TASK REQUIREMENTS → Reproduce only the lines of the material between the line holding "Task: Click Dr" and the line holding "Action: click(290, 407)", inclusive, substituting "image" for "screenshot" and keeping everything else unchanged.
** Begin DATA EXCERPTS **
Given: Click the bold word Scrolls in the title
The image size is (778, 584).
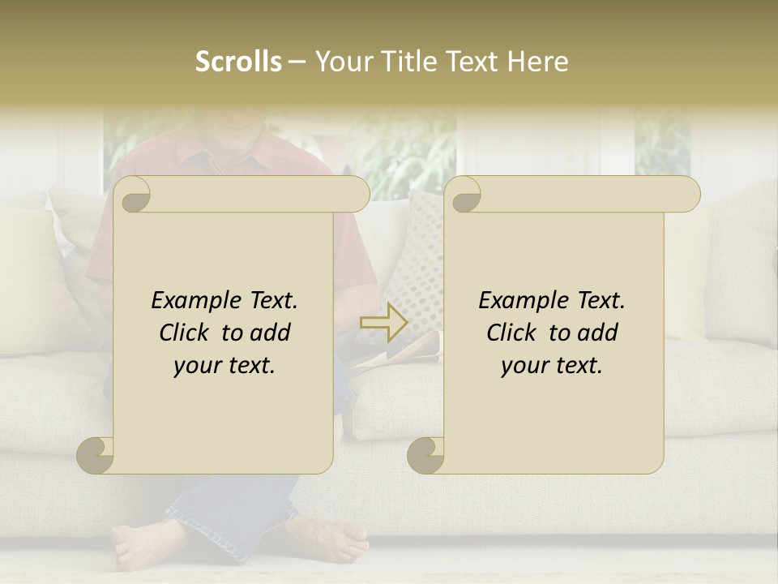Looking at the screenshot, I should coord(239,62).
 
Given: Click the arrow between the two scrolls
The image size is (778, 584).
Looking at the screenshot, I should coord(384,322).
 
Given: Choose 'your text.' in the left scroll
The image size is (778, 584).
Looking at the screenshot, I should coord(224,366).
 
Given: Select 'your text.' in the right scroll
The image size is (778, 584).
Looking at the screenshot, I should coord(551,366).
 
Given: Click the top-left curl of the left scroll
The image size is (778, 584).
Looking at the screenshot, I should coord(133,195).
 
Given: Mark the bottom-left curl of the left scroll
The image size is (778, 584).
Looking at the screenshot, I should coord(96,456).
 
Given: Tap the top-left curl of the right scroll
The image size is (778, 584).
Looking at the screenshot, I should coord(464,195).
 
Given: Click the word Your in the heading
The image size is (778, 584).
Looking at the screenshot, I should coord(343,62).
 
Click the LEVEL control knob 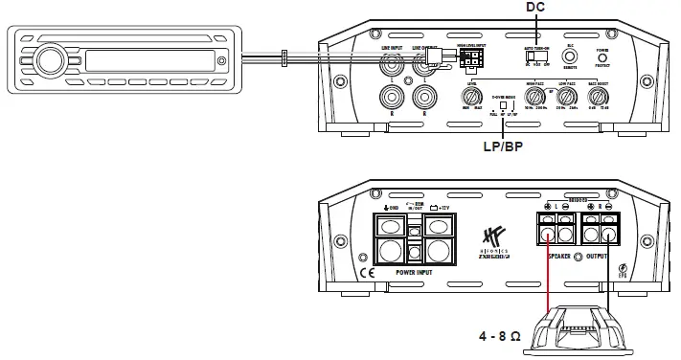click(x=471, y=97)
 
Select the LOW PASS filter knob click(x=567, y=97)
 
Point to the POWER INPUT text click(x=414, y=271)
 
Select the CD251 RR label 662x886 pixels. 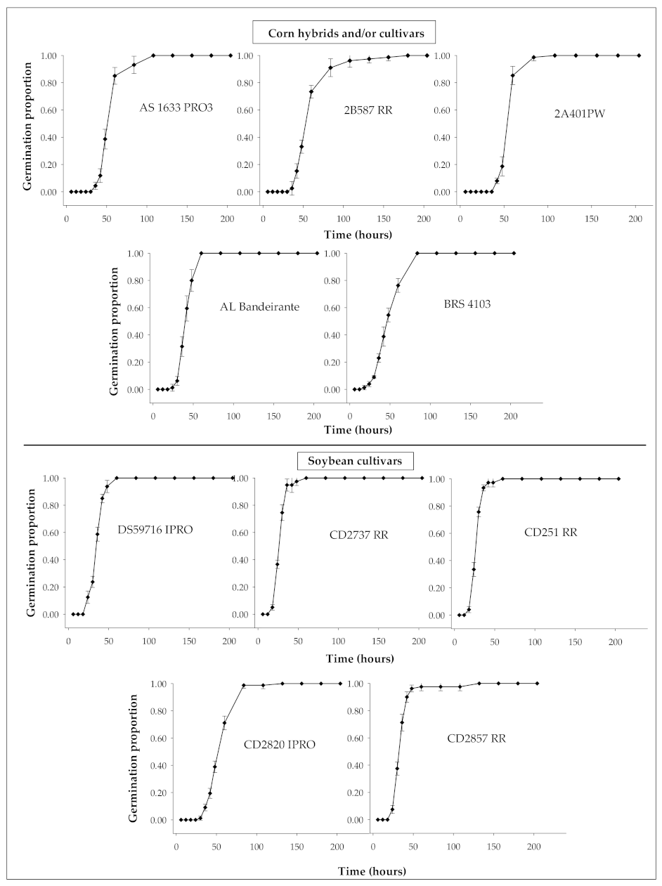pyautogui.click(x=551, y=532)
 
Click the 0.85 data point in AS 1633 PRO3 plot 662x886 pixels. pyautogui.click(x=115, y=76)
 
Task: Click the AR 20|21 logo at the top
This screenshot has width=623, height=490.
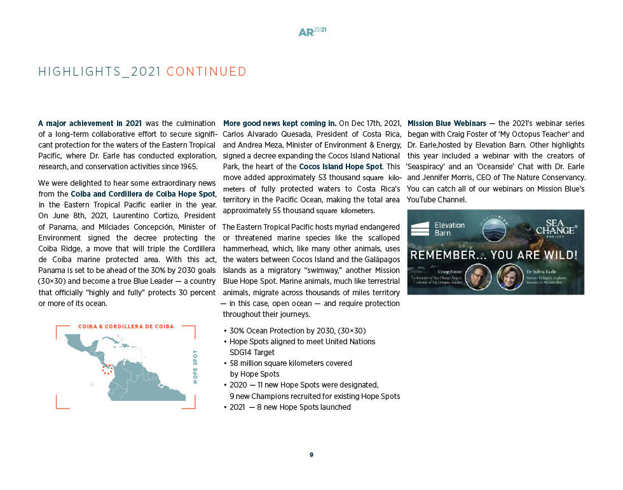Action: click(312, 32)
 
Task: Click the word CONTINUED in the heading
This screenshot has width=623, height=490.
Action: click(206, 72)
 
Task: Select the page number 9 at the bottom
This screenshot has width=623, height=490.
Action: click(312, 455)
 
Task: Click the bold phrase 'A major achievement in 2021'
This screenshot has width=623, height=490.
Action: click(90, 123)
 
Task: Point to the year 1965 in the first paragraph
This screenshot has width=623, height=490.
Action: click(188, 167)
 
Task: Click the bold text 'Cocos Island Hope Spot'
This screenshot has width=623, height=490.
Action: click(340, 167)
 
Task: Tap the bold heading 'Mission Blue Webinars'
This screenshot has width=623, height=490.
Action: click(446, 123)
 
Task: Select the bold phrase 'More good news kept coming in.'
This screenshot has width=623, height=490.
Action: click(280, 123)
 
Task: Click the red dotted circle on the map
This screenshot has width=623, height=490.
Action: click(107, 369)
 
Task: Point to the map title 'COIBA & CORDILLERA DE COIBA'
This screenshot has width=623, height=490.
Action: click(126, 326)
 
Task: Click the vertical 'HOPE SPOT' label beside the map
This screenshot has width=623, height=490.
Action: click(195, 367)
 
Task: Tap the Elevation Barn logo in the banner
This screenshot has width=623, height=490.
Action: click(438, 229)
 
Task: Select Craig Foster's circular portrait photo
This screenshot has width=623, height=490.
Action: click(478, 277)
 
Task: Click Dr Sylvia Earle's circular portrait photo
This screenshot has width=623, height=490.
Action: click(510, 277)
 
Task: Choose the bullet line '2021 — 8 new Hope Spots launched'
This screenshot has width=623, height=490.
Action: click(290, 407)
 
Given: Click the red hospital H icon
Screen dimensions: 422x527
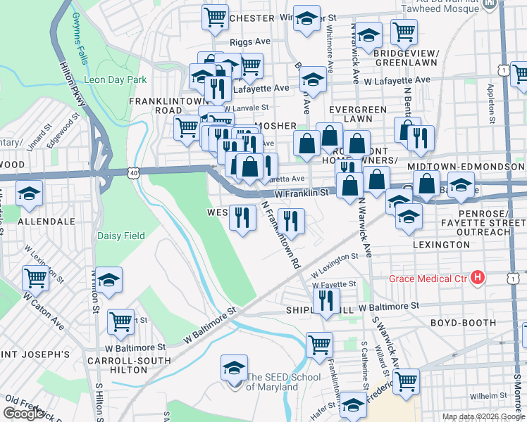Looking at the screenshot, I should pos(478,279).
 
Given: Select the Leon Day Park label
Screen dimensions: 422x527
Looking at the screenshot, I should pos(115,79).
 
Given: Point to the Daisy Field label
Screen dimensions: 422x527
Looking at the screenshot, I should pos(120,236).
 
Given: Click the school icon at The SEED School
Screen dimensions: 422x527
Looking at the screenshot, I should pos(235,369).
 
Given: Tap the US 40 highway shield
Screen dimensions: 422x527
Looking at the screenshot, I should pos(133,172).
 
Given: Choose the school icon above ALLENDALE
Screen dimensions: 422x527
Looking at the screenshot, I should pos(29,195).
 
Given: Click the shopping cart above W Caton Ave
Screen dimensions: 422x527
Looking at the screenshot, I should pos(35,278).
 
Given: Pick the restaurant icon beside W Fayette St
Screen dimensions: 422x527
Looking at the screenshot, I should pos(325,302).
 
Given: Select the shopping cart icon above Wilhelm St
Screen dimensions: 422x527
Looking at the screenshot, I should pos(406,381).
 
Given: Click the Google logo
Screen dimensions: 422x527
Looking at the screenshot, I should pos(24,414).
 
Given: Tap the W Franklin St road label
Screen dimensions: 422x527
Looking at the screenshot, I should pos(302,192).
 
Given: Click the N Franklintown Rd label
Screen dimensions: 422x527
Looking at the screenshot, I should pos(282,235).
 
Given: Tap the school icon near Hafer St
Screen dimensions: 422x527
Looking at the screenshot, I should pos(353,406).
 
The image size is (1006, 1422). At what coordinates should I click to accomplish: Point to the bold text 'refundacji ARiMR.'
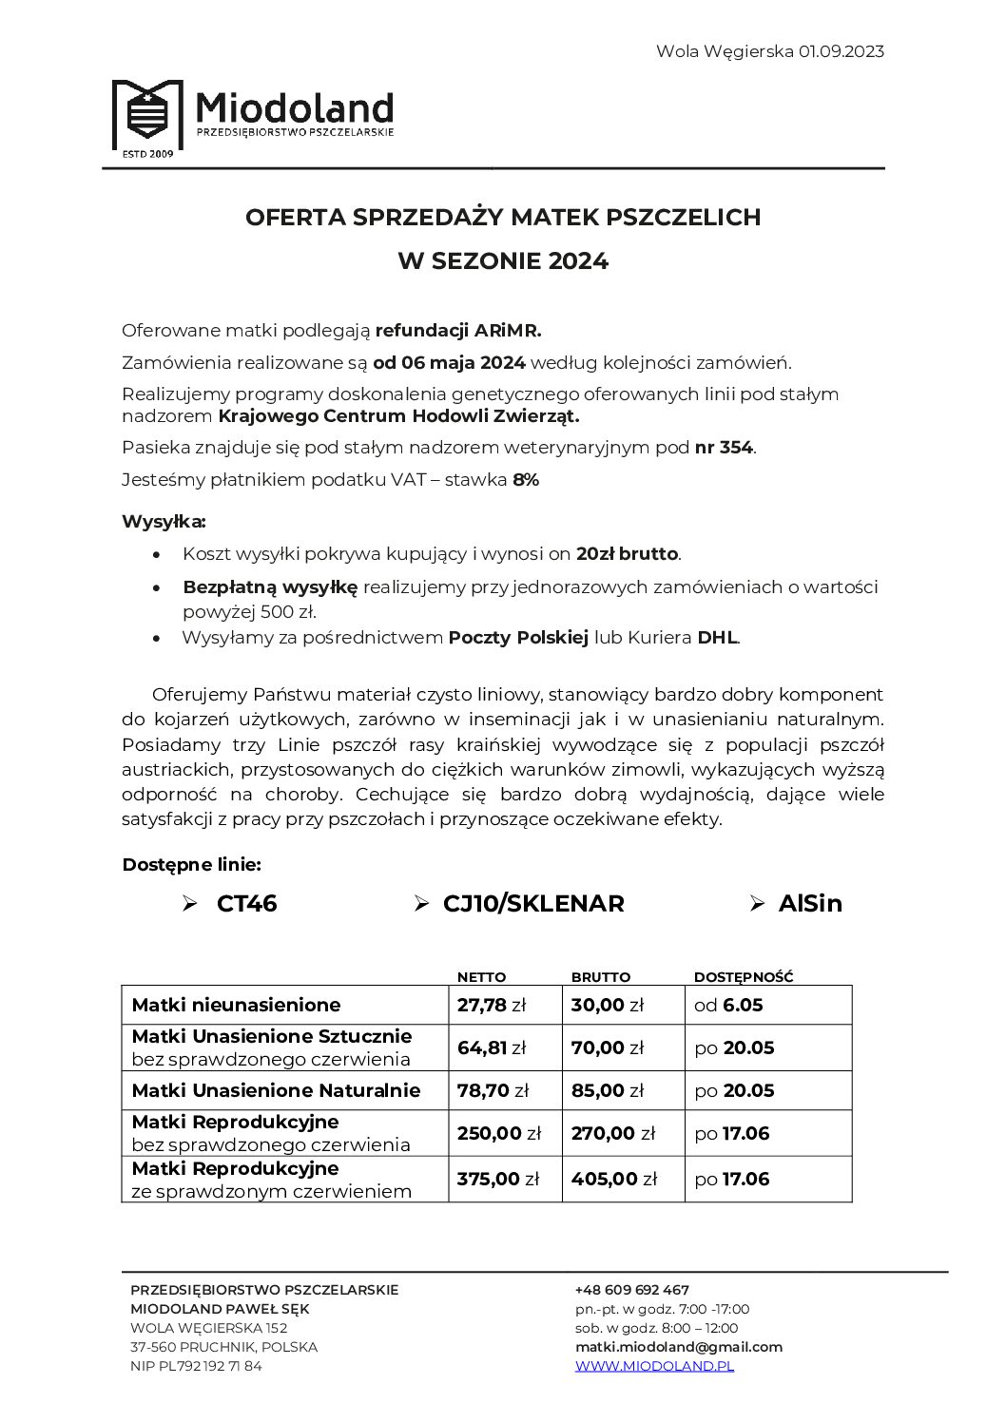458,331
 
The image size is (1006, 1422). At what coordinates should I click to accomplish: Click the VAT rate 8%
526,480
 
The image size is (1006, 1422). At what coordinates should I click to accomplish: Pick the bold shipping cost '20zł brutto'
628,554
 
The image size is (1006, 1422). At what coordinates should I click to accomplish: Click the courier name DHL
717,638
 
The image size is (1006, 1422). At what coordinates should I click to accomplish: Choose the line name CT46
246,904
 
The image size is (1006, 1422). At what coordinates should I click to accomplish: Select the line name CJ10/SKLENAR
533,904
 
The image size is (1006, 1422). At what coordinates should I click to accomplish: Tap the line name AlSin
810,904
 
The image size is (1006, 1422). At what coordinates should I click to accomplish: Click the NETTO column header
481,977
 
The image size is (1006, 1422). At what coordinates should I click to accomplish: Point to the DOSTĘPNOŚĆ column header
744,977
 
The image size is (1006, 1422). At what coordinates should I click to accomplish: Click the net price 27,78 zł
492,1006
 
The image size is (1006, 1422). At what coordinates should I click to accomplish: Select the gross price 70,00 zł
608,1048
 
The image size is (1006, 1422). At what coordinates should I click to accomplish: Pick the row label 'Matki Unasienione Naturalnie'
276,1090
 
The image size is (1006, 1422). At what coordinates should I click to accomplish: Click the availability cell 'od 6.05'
** End DATA EXCERPTS **
TASK OUTPUT →
Task: Click Dr Sylvia Earle's circular portrait photo
This image has width=623, height=490.
Action: click(510, 277)
 
Task: Choose the bullet line '2021 — 8 new Hope Spots launched'
This image has width=623, height=490.
Action: click(290, 407)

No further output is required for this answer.